G2385R mutation affects LRRK2 binding properties. (A) We measured the extent of LRRK2 and SV binding by ultracentrifugation sedimentation assay. We incubated purified RFP-LRRK2 wild-type and G2385R variant with isolated SV (10 μg protein/sample). Bound RFP-LRRK2 was separated from free RFP-LRRK2 by high-speed centrifugation. We appreciated SV-bound LRRK2 by immunoblotting with anti-RFP antibody. The recovery of SV in the pellet was evaluated based on synaptophysin immunoreactivity. (B) The binding of RFP-LRRK2 wild-type and G2385R to SV was calculated as the ratio of total RFP-LRRK2 and expressed as mean ± SE; n = 6. *p < 0.05; Student’s t-test. (C) GST-pull down approach was performed to explore the interactome associated to LRRK2 WD40 domain. (Upper panels) GST-fusion proteins corresponding to WD40 domain of LRRK2 wild type and LRRK2 G2385R were used to retain interactors from adult forebrain lysate. (Lower panel) Ponceau staining shows the abundance of GST fusion proteins used as bait. (D) We evaluated the extent of synapsin I, α-tubulin, β-Actin and 14-3-3 bound to WD40 G2385R domain. Data are expressed as ratio over WD40 wild-type domain. Graph reports mean ± S.E; n = 4. *p < 0.05, Student’s T-test. (E) We isolated on streptavidin resin full-length FLAG-LRRK2 wild-type and FLAG-LRRK2 G2385R protein from N2A over-expressing cells. Interacting proteins were resolved by western-blotting. (F) We evaluated the extent of synapsin I, α-tubulin, β-Actin and 14-3-3 bound to the different LRRK2 variant. Data are expressed as the ratio over LRRK2 wild-type. Graphs report mean ± S.E; n = 4. *p < 0.05, Student’s T-test.

Figure 7

The G2385R variant mimics activity-driven events. (A) Schematic representation of LRRK2 wild-type and G2385R variant. The distinct LRRK2 domains are indicated. (B) Western-blotting analysis of cells expressing sypHy reporter together with RFP-LRRK2 derived constructs upon incubation with 2 or 10 mM CaCl₂. (C) Time course analysis of synaptic events occurring in SH-5YSY cells cells transfected with wild-type LRRK2 (WT) or G2385R-LRRK2 upon incubation with 2 or 10 mM CaCl₂ (20 minutes in KRH solution). SH-5YSY cells were co-transfected with sypHy and the indicated constructs and imaged by TIRFM 48 hours later.
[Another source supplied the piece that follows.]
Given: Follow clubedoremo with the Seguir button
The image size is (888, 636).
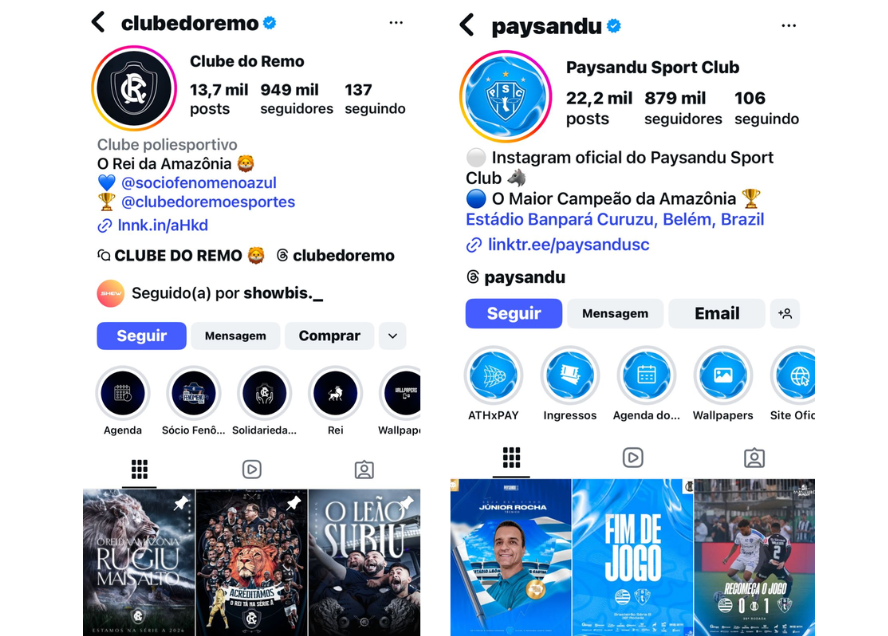Looking at the screenshot, I should click(142, 336).
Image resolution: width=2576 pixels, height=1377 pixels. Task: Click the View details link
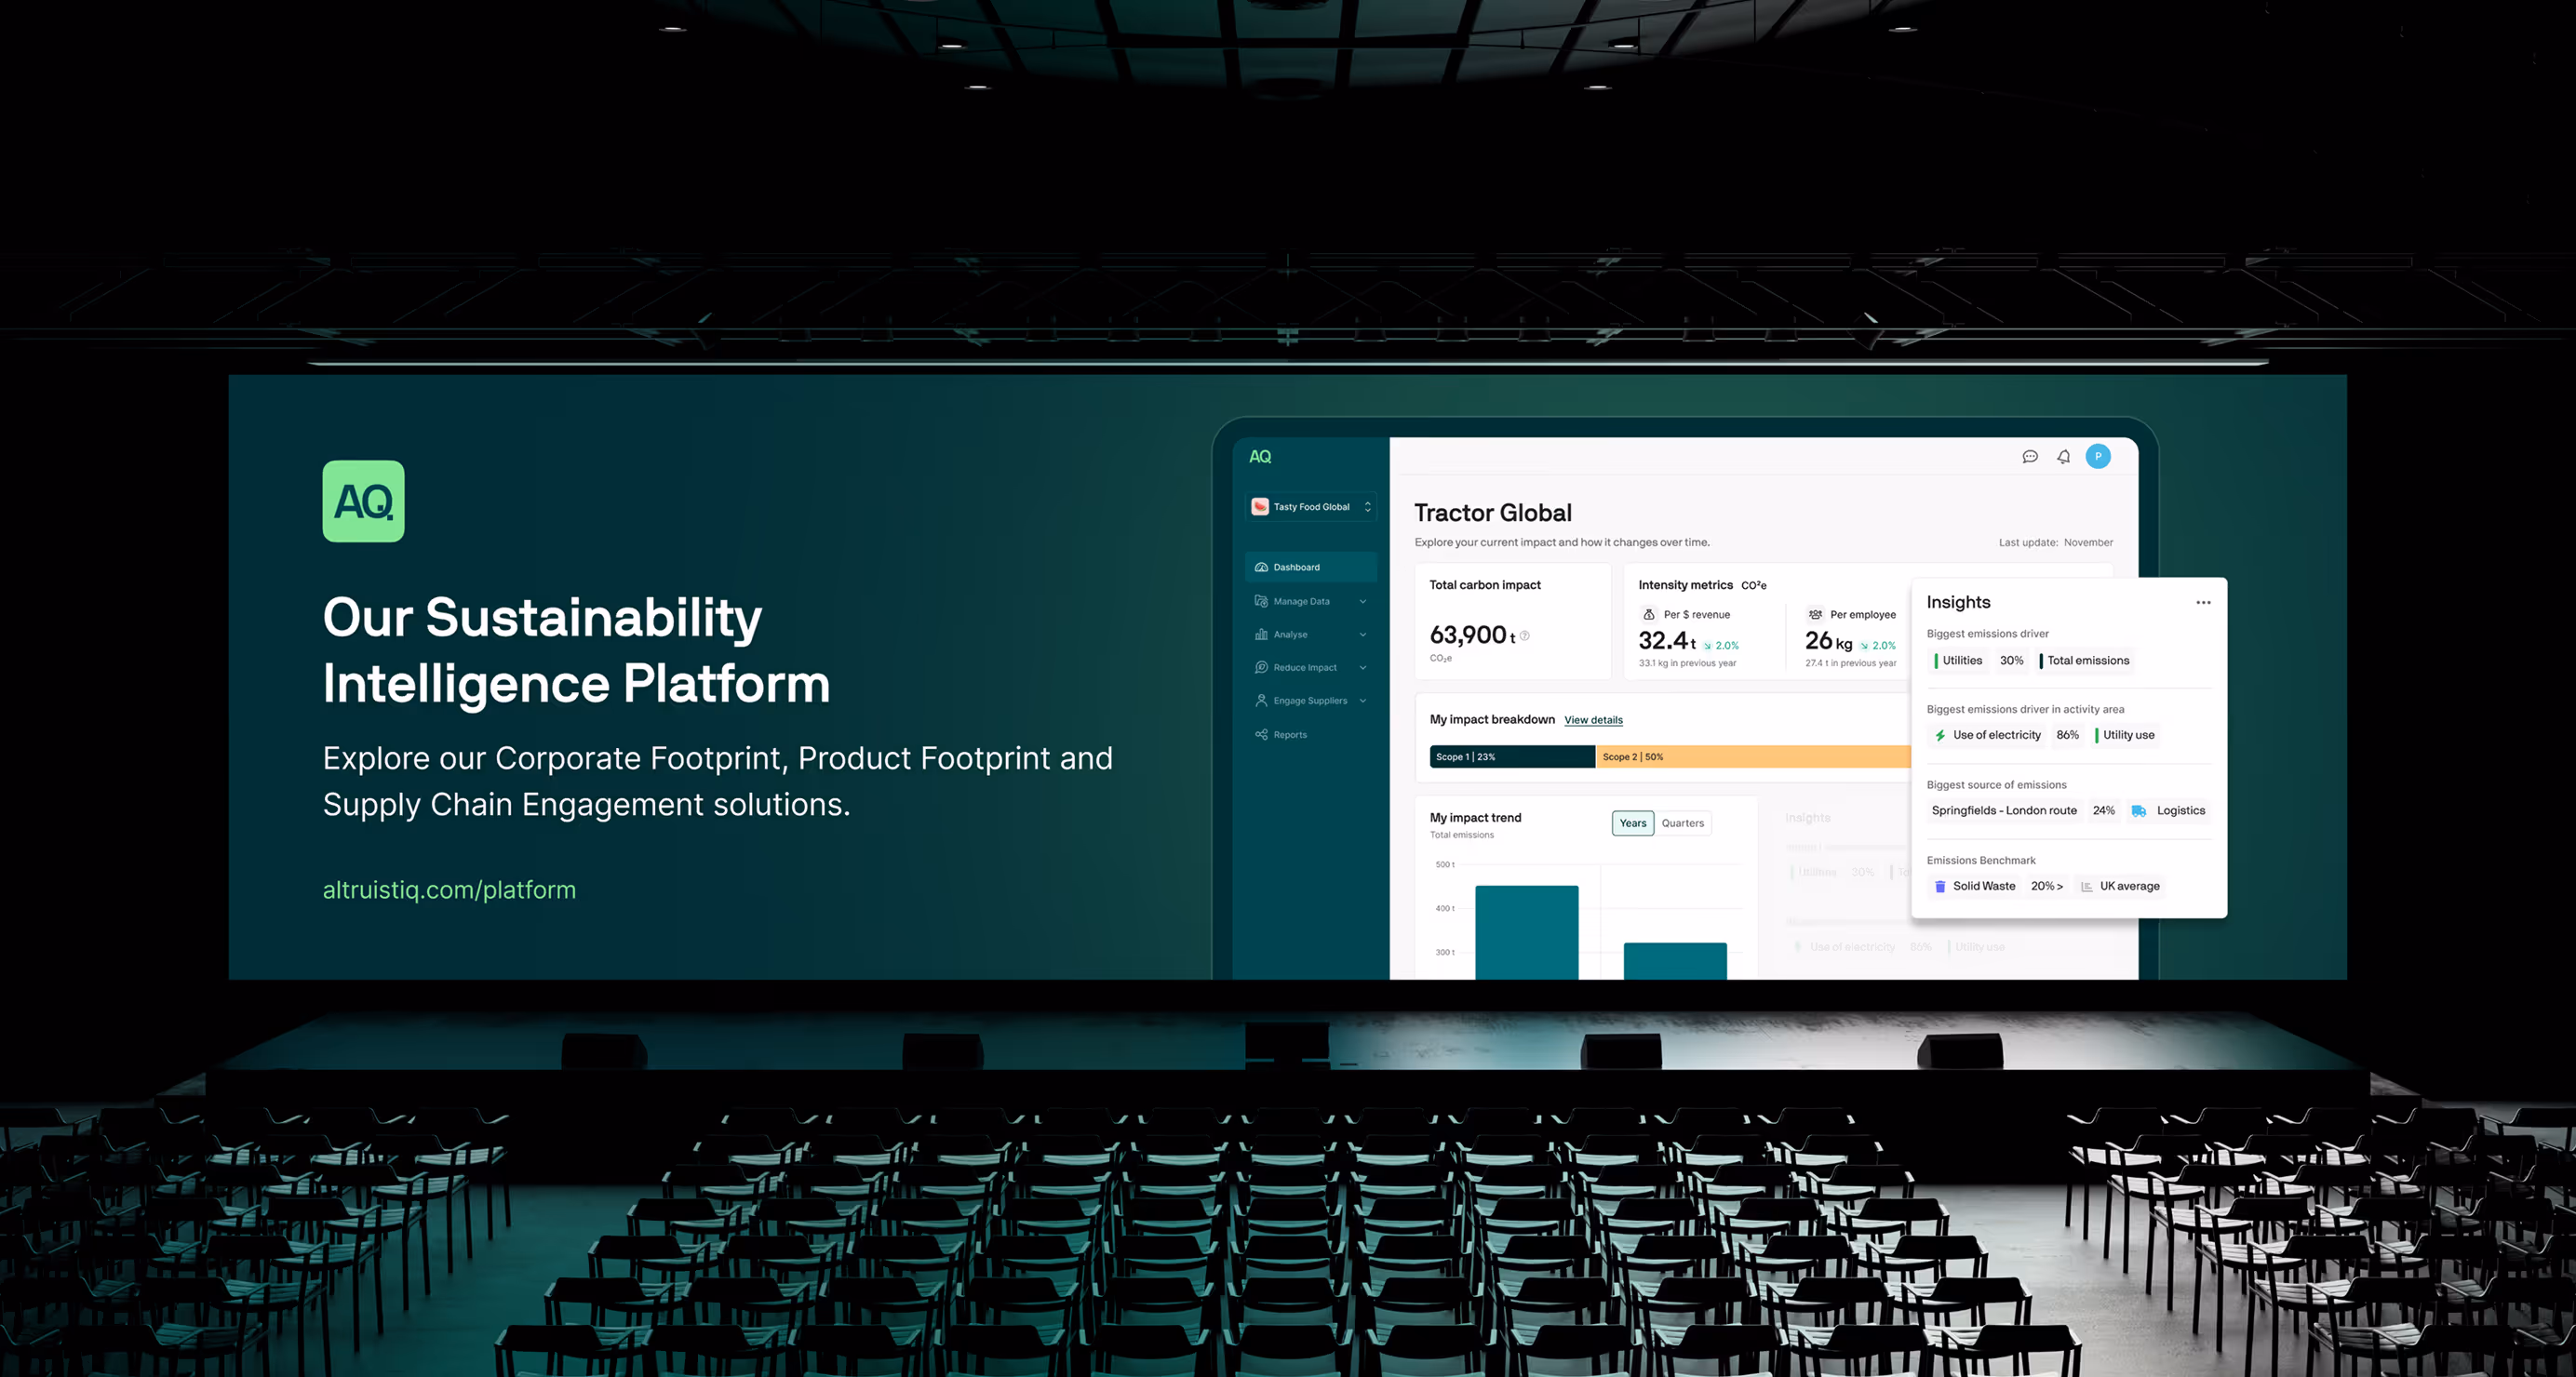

Peaks of variable fluorescence intensity correspond to single fusion events. Fluorescence data are expressed as F/F0. The graphs show the total number of fusion events (D) and the resulting fluorescence changes (E) expressed as Area Under Curve (AUC) for each construct. Data are normalized for the cell area and are the mean ± SE of up to 20 cells per construct. *p < 0.05 10 mM versus 2 mM CaCl₂, °p < 0.05 G2385R versus LRRK2 wild-type, 2 mM CaCl₂, ANOVA.